— RECORDED DATA —
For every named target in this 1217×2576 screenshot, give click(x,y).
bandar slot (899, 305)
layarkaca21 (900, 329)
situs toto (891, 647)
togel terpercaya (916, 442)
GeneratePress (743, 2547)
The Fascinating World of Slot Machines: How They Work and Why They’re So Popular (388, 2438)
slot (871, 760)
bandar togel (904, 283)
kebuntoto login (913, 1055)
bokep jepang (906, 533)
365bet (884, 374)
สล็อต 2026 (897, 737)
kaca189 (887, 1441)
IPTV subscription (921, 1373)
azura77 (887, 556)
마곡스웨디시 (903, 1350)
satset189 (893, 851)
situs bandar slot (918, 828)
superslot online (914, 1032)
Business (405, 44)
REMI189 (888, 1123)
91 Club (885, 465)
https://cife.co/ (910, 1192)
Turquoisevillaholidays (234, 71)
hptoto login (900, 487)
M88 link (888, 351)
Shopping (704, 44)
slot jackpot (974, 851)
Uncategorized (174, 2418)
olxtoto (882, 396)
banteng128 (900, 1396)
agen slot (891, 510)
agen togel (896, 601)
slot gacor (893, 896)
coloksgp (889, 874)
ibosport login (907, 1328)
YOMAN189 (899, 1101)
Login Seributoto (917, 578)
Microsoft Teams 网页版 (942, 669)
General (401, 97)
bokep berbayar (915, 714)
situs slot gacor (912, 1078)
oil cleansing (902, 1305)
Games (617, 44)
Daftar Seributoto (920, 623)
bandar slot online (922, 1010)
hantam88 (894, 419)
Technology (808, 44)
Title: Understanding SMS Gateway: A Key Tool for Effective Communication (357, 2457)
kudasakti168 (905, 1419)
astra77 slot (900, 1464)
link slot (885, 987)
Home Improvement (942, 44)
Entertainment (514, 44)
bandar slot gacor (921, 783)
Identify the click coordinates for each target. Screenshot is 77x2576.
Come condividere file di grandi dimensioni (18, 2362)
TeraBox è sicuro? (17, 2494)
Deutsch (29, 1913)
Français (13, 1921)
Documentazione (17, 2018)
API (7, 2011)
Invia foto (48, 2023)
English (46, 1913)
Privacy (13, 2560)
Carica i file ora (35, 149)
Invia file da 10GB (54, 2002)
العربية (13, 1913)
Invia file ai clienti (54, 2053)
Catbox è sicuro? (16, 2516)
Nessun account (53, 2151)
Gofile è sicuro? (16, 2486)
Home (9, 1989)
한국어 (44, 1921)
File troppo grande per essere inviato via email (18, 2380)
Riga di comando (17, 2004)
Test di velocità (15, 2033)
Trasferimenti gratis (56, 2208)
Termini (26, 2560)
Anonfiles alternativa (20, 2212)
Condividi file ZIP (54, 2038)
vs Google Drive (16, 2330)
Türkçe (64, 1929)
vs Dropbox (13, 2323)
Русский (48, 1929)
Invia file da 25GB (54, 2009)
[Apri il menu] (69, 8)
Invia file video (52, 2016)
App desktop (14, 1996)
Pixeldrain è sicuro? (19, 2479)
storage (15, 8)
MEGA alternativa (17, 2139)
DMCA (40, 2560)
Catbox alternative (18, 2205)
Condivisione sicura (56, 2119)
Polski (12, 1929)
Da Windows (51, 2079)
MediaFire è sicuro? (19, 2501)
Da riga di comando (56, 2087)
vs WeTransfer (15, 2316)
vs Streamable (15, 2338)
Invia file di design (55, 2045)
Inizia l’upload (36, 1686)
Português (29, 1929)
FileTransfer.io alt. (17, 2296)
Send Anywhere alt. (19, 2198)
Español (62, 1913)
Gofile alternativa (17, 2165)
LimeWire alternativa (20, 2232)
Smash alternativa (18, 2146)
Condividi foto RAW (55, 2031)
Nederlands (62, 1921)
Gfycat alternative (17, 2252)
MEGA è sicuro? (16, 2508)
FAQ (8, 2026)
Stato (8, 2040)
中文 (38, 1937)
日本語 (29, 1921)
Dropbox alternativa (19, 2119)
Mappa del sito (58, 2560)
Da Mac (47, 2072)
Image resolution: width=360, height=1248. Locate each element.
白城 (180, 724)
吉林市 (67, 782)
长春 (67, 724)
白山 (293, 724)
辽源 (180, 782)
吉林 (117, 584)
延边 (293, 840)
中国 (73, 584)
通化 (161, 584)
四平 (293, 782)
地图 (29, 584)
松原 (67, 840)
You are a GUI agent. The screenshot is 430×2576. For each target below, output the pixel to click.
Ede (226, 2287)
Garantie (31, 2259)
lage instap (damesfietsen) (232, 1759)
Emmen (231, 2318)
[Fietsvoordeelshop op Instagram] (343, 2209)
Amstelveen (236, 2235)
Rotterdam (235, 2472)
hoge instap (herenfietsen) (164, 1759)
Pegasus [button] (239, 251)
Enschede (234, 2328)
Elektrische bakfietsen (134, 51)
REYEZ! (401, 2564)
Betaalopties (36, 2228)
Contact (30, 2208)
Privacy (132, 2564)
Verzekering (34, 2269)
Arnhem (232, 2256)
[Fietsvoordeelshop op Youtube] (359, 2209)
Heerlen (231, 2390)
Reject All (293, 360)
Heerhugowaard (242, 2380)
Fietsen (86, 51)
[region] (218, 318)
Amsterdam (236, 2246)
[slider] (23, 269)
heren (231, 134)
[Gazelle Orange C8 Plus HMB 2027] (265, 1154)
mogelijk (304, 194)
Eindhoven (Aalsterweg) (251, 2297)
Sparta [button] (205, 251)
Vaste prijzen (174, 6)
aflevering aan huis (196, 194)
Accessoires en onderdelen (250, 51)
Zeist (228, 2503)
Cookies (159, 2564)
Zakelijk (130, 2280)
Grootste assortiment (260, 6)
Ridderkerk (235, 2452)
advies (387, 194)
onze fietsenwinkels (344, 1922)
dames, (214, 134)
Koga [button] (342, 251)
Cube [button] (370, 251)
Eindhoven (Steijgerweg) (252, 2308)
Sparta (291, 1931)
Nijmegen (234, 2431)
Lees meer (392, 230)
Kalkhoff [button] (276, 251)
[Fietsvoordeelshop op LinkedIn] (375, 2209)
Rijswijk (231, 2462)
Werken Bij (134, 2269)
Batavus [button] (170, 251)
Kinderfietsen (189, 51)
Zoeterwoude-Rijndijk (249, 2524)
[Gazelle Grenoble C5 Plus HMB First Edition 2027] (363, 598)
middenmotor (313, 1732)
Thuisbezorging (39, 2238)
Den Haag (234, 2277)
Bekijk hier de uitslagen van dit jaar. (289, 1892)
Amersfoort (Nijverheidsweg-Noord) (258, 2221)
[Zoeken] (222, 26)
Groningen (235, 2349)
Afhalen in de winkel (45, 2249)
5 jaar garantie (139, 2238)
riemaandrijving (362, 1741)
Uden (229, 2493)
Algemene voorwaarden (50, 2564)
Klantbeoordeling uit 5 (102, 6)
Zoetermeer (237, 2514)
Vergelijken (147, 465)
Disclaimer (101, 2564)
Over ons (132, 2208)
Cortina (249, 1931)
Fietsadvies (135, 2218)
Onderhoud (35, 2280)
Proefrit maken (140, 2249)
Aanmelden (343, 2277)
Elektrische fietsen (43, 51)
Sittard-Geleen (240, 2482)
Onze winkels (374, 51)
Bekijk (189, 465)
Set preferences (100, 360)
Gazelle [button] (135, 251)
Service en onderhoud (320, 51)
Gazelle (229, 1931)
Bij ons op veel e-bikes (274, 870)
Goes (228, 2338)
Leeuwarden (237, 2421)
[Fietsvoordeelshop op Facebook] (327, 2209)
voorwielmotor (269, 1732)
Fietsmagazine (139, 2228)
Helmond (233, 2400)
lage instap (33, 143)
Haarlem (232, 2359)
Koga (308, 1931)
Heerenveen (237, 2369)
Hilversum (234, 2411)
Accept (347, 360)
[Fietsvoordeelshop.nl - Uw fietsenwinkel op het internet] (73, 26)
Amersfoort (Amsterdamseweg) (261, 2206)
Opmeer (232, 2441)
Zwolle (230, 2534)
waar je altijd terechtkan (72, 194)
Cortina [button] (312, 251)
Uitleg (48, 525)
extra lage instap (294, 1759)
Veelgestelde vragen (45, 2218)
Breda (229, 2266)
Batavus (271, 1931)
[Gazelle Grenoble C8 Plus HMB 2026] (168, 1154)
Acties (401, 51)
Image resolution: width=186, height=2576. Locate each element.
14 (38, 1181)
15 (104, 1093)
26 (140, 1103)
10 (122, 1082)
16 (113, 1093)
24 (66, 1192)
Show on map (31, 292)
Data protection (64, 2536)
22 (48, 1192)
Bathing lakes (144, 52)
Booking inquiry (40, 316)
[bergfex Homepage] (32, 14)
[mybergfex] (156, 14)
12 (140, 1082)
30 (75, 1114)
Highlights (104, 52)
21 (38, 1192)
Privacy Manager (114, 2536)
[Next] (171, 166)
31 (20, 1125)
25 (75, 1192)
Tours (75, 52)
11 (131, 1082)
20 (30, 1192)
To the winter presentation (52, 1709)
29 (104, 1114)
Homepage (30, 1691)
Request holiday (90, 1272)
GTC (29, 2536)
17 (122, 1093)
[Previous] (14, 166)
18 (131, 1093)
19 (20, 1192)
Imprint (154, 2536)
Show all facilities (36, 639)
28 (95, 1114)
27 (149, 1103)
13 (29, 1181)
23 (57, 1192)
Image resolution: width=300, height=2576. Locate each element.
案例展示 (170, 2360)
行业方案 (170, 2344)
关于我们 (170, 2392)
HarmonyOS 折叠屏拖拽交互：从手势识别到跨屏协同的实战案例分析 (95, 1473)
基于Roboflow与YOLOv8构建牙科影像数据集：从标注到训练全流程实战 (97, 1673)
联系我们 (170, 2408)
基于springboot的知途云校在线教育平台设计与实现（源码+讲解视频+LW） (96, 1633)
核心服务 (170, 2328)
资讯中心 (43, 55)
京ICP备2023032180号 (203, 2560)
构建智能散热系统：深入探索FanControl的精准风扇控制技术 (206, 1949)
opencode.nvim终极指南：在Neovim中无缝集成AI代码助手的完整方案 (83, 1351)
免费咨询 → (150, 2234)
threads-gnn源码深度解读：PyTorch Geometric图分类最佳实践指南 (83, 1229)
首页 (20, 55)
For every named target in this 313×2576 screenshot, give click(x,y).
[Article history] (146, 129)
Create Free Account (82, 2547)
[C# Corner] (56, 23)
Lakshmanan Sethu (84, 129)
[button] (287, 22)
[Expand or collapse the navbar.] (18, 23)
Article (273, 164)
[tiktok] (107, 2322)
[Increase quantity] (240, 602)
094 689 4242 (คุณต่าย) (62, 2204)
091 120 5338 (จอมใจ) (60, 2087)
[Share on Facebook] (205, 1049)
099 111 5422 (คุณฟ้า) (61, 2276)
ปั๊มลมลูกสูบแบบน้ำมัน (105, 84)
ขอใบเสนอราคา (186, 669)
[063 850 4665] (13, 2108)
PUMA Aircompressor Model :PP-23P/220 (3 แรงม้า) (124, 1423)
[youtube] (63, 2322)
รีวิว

— EXERCISE INSTRUCTIONS —
Looking at the entries above, report how many of their lines include "give", and add nothing else.

— EXPECTED ANSWER —
2